My code and data can be found here. Feel free to use it.
For the Interested: How the Optimization Works
Okay, I don’t believe that this operation actually requires such a heavy-duty optimization algorithm, or maybe even any sort of optimization algorithm: you could probably achieve the same result by just calculating a points per dollar ratio for each player and choosing the top 11 that satisfy the relatively simple requirements. But where’s the fun in that? Here’s what I implemented instead.
Any optimization algorithm needs some value to optimize: to compare better vs. worse. In this case, it’s pretty simple: total points of the starting 11 players. The reason this could be a nontrivial optimization problem is because of the restrictions placed upon rosters: (1) Total cost must not exceed £100.0; (2) Roster must be comprised of 2 goalkeepers, 5 defenders, 5 midfielders, and 3 attackers; (3) No more than 3 players from the same real-life team; and (4) The starting 11 (a.k.a. the point-scoring subset of the team) must be one of 7 valid formations (e.g. you can’t play 2 defenders, 5 mids, and 3 forwards).
Checking all possible rosters for the absolute best one would require 8.4*10^26 iterations. Even at a million iterations a second, that would take over 26 trillion years to complete. This is where optimization comes in: instead of checking each possibility, start with a random roster, then swap one or more random players in the team for random new players. If the new team is better than the old one, keep the swap; otherwise, revert back to the old team. Do this a few million times, and you should get pretty close to the best possible team.
This is the basic idea behind the simplest “hill-climbing” optimization. For this project I implemented something closer to a Metropolis-coupled Markov chain Monte Carlo method (better known as MCMCMC, or MC3). There is a large and highly unnavigable body of literature on these types of optimization methods, and I am severely unqualified to represent it; however, by my understanding, MCMCMC performs this simple optimization procedure multiple times in a “chain” of parallel rosters, with varying “temperatures” or degrees of acceptance of worse outcomes. So the first roster in the chain would be the “cold” one and only ever accept swaps that yield a better team. The subsequent rosters in the chain would be progressively hotter, meaning they have higher probabilities of accepting a swap that yields a worse team. The last and hottest roster, for instance, might just be swapping completely randomly, regardless of whether each swap yields a better or worse team. Then, if ever a hotter roster has a better team than a colder one, the chain is reorganized “bucket-brigade” style and the better roster gets passed down the temperature scale.

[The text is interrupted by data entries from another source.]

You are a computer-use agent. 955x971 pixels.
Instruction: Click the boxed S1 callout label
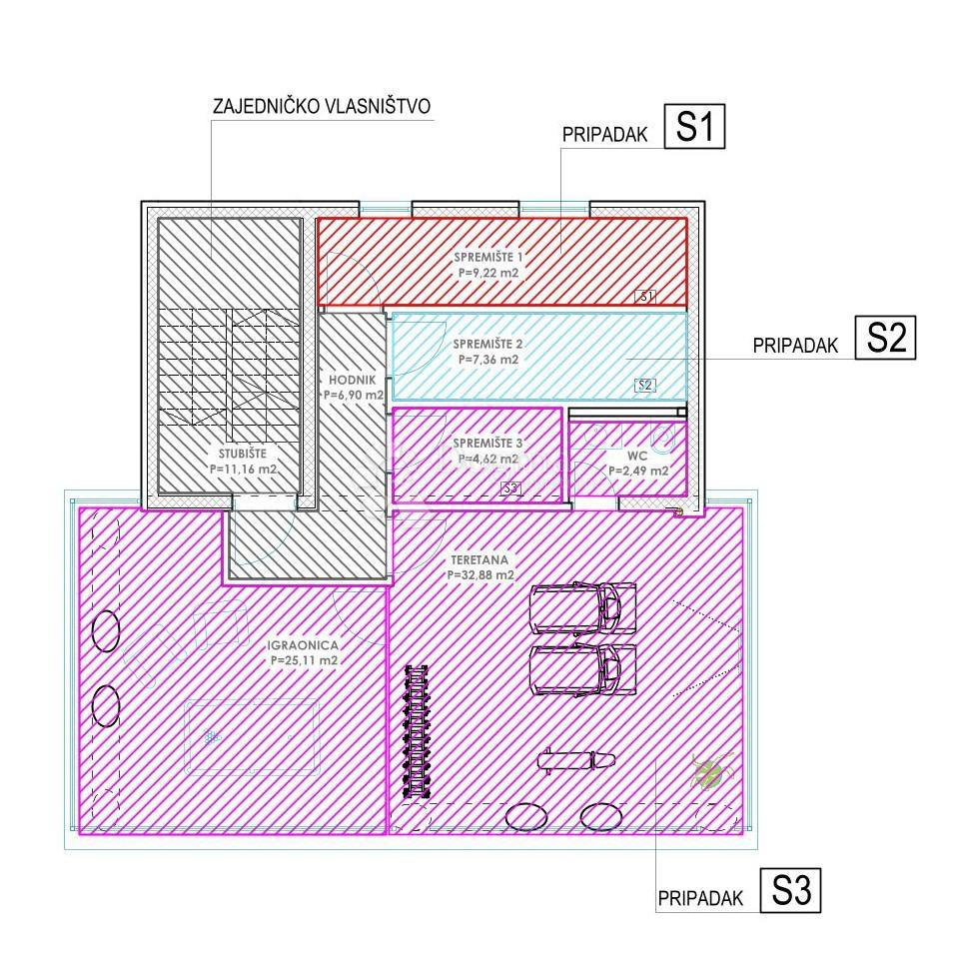tap(694, 128)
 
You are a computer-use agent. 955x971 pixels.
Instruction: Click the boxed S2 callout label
tap(885, 338)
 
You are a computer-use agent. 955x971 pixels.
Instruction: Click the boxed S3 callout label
tap(790, 890)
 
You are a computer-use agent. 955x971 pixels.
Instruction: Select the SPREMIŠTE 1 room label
tap(487, 258)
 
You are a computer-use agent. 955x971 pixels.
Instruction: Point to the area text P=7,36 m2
tap(487, 360)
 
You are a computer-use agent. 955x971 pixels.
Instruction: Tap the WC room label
tap(638, 456)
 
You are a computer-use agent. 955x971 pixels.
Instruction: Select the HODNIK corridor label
tap(353, 381)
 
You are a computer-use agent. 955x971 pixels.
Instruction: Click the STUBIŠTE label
tap(242, 452)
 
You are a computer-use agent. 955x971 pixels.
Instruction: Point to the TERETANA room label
tap(481, 561)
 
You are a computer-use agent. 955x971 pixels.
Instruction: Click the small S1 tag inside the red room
tap(646, 296)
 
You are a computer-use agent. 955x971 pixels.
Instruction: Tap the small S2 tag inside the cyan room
tap(645, 385)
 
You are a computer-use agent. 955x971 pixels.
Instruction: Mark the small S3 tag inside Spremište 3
tap(510, 488)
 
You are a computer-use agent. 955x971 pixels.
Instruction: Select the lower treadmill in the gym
tap(582, 669)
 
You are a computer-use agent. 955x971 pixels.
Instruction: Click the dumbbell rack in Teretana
tap(414, 730)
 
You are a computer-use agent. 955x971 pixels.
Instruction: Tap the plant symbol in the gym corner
tap(708, 771)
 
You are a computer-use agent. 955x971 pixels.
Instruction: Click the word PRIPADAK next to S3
tap(701, 898)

Why do this? Having a bunch of hotter rosters to back up the cold one enables it to get out of local maxima, or positions where no single swap yields a better team (so the optimization is “stuck”), but it’s still not the overall best team it could be. By enabling varying temperatures, some rosters are allowed to “regress” a little bit from the local maximum and “restart” from a different, worse point, but which may yield better results in the end.